Thursday, June 12, 2014

Loosened Mortgage Rule Advances After SEC Drops Objection


Loosened Mortgage Rule Advances After SEC Drops Objection

Rule Wouldn't Include Down-Payment Requirement

By

Alan Zibel and Andrew Ackerman   Biography
·  Alan Zibel·  @AlanZibel·  Alan.Zibel@wsj.com·  Biography ·  Andrew Ackerman·  @amacker·  andrew.ackerman@wsj.com·  ·  Andrew Ackerman ·  Biography June 10, 2014 9:07 p.m. ET

WASHINGTON—A relaxed rule aimed at improving mortgage quality moved closer to approval after the Securities and Exchange Commission removed a key objection, according to officials familiar with the process.

The compromise approach is designed to assuage some regulators' concerns that the rule may not go far enough to prevent the type of lax underwriting that helped fuel the 2008 financial crisis, the officials said. The SEC won a concession in which U.S. policy makers are expected to agree to re-evaluate, and potentially adjust, the rule two years after its effective date and every five years after that.

The standard, expected to be made final in the coming months, is much looser than what was first floated in 2011, when policy makers said borrowers would have to put 20% down to get a loan or lenders would have to retain 5% of a loan's risk once it was packaged and sold to investors.

Under the revised approach, regulators wouldn't require a down payment and would include a broad exemption for banks and other issuers of mortgage-backed securities from having to retain a portion of the credit risk on their books.

Regulators have struggled to complete the rule in the face of concerns from the SEC, which objected to the loosened approach and said borrowers should be required to make some type of down payment to get a so-called qualified residential mortgage, said government officials close to the process.

That position put the SEC at odds with other regulators, who shared the housing industry's concerns that any down-payment requirement could crimp access to credit and impede the fragile housing recovery.

SEC Chairman Mary Jo White detailed her concerns about the rule, including the lack of a down payment, at a March 24 meeting at the Treasury Department with the heads of the other five agencies writing the rule, officials said. Ms. White's concerns were shared by the SEC's two Republican commissioners, Daniel Gallagher and Michael Piwowar, who wrote dissents to a version of the rule proposed last year.

Ms. White recently agreed to essentially adopt the revised mortgage rule without a down payment as long as regulators agree to re-evaluate the rule and ensure it is imposing restraint on the mortgage-backed securities market, these people said.

The move comes amid pressure from officials at other agencies, who argued a significant down-payment requirement could harm the fragile housing market, said people familiar with the matter. The Obama administration has begun trying to relax some of the postcrisis efforts to tighten mortgage-lending standards over concerns that the housing sector, traditionally an engine of economic recovery, is struggling to shift into higher gear. The overseer of mortgage firms Fannie Mae and Freddie Mac recently said the companies should make more credit available to homeowners, reversing previous directives to tighten credit.

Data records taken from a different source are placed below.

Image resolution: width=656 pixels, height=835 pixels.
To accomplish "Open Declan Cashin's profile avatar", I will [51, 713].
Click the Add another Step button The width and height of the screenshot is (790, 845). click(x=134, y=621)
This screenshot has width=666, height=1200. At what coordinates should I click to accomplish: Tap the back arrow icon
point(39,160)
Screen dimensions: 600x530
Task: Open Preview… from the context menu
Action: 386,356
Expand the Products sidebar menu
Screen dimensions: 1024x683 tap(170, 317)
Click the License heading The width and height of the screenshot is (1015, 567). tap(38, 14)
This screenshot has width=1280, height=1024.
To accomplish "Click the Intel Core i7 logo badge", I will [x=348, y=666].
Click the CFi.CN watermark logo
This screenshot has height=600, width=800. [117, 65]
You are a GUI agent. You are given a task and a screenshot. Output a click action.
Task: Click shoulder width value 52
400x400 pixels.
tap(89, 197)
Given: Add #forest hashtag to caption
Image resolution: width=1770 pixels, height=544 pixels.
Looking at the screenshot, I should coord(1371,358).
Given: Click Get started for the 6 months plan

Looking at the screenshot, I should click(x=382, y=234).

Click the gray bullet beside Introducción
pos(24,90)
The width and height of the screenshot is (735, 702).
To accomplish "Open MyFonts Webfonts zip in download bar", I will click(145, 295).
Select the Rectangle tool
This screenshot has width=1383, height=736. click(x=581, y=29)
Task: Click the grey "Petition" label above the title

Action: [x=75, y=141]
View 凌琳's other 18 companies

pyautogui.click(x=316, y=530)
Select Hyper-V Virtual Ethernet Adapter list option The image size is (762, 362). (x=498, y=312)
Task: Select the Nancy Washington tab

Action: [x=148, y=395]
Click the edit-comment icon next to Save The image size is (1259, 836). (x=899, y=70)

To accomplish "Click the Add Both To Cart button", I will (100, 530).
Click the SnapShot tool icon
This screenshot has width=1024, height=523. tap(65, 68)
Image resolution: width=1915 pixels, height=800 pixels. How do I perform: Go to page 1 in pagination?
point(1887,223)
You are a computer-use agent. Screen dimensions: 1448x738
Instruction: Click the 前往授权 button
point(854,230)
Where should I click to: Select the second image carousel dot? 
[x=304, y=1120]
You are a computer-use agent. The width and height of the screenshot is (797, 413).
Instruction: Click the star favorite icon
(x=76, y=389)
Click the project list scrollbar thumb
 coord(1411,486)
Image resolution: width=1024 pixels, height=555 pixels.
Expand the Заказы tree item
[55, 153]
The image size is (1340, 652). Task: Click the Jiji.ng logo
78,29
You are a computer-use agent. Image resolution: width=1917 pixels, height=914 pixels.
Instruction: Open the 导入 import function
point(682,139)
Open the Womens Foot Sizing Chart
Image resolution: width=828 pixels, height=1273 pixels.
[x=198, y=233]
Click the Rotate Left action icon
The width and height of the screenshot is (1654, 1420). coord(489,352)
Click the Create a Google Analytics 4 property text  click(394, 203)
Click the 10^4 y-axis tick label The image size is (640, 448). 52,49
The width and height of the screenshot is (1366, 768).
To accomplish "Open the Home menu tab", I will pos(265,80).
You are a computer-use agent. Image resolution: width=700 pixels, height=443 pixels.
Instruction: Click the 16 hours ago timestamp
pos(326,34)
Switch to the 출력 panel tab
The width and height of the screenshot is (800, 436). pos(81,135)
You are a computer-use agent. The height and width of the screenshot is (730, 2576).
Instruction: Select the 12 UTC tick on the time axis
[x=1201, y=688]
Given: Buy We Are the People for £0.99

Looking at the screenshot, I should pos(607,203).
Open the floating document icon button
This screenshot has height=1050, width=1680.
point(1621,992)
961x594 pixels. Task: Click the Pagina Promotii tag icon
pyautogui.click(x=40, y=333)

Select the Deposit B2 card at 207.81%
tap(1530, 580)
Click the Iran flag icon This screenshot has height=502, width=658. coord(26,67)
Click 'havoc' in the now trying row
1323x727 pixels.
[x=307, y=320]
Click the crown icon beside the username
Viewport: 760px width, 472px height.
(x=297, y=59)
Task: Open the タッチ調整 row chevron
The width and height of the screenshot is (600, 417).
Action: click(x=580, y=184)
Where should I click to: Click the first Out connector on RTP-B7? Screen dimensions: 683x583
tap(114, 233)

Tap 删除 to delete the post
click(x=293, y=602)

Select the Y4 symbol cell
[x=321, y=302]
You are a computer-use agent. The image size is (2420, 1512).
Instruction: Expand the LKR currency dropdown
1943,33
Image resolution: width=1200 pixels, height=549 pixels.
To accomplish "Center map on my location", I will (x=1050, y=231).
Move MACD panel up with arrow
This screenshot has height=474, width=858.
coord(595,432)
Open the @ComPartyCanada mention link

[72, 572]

The SEC's change of heart is the latest twist in a three-year battle over the 2010 Dodd-Frank mortgage rule, intended to improve the quality of loans by ensuring banks retain a stake in mortgages they make, package and sell to investors. Regulators have been struggling to define which types of high-quality loans would be exempt from the risk-retention requirement.

The original proposal three years ago sparked a backlash among housing-industry, affordable-housing and civil-rights groups, who banded together over shared concerns that a 20% down-payment requirement would end the dream of homeownership for many Americans.

Last year, regulators issued a new proposal with two options: Eliminate the down-payment requirement in favor of mortgage-lending rules written by the Consumer Financial Protection Bureau that required banks to verify a borrower's ability to repay a loan—or boost the downpayment requirement to 30%.

Most agencies, under pressure from lawmakers, the housing industry and consumer groups rallied around the first option. But the SEC remained the lone holdout, frustrating other government officials who had been working on the issue for years and had hoped the rules would be completed soon, according to people familiar with the process.

The agency's two Republican commissioners still are likely to vote against the final rule over concerns it won't impose enough discipline on Wall Street when packaging assets such as mortgages into securities.

Messrs. Gallagher and Piwowar also say it is inappropriate to adopt a rule essentially written by another agency—the CFPB—which isn't part of the mortgage-securities rule-making process. "We should not abdicate our responsibility to define [the mortgage standards] by surrendering the definition to the CFPB," Mr. Piwowar said in a statement.